Opinion
June 19, 1995
Appeal from the Supreme Court, Queens County (Orgera, J.).
Ordered that the judgment is affirmed.
The trial court properly allowed the arresting police officer to testify that he had a conversation with an unidentified woman to complete the narrative and to explain why the officer targeted the defendant for observation (see, People v. Marte, 207 A.D.2d 314; People v. Coleman, 205 A.D.2d 795; People v. McDowell, 191 A.D.2d 515). Neither the exact words nor the substance of the conversation was admitted into evidence. Thus, the testimony's probative value outweighed any possible prejudice to the defendant (see, People v. Crespo, 203 A.D.2d 182), and it was not error to deny the defendant's motion for a mistrial, which was the only remedy that the defendant requested.

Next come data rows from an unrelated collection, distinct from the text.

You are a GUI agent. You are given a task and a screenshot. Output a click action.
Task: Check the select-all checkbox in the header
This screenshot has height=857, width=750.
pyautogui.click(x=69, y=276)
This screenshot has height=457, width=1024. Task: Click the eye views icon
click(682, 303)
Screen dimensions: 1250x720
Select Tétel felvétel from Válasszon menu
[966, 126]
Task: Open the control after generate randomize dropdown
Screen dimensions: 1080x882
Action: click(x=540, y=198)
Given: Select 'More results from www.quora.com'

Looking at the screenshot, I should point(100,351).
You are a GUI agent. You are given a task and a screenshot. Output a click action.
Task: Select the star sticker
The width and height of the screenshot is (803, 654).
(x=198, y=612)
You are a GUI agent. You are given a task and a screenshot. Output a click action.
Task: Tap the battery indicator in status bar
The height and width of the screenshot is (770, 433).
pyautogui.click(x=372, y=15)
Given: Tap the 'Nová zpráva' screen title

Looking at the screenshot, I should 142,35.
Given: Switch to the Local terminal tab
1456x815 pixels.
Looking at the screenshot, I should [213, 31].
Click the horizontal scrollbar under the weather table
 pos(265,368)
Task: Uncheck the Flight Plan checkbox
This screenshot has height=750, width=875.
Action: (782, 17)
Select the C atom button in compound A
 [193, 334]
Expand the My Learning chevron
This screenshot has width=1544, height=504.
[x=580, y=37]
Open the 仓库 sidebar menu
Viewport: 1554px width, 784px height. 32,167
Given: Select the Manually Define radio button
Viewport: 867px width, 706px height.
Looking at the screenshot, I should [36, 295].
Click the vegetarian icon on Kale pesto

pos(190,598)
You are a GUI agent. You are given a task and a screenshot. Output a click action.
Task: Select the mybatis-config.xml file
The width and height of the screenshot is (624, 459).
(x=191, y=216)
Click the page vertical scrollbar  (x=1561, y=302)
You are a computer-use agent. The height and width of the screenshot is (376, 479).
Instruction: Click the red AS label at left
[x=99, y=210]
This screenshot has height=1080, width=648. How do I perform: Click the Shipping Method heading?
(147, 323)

The defendant has failed to preserve for appellate review his contention that his conviction of criminal possession of a controlled substance in the fifth degree was not proven by legally sufficient evidence because the People failed to prove the weight of the cocaine in his possession and that he knew it weighed 500 milligrams or more (see, CPL 470.05; People v Gray, 86 N.Y.2d 10; People v. Logan, 74 N.Y.2d 859). We decline to reach this issue in the exercise of our interest of justice jurisdiction. Moreover, upon the exercise of our factual review power, we find that the verdict is not against the weight of the evidence (see, CPL 470.15).
The sentence that was imposed is not excessive (see, People v Suitte, 90 A.D.2d 80). The defendant's challenge to the mandatory surcharge is unpreserved for appellate review (see, People v Santos, 176 A.D.2d 245) and, in any event, premature (see, People v. Burke, 204 A.D.2d 345). Pizzuto, J.P., Hart, Friedmann and Florio, JJ., concur.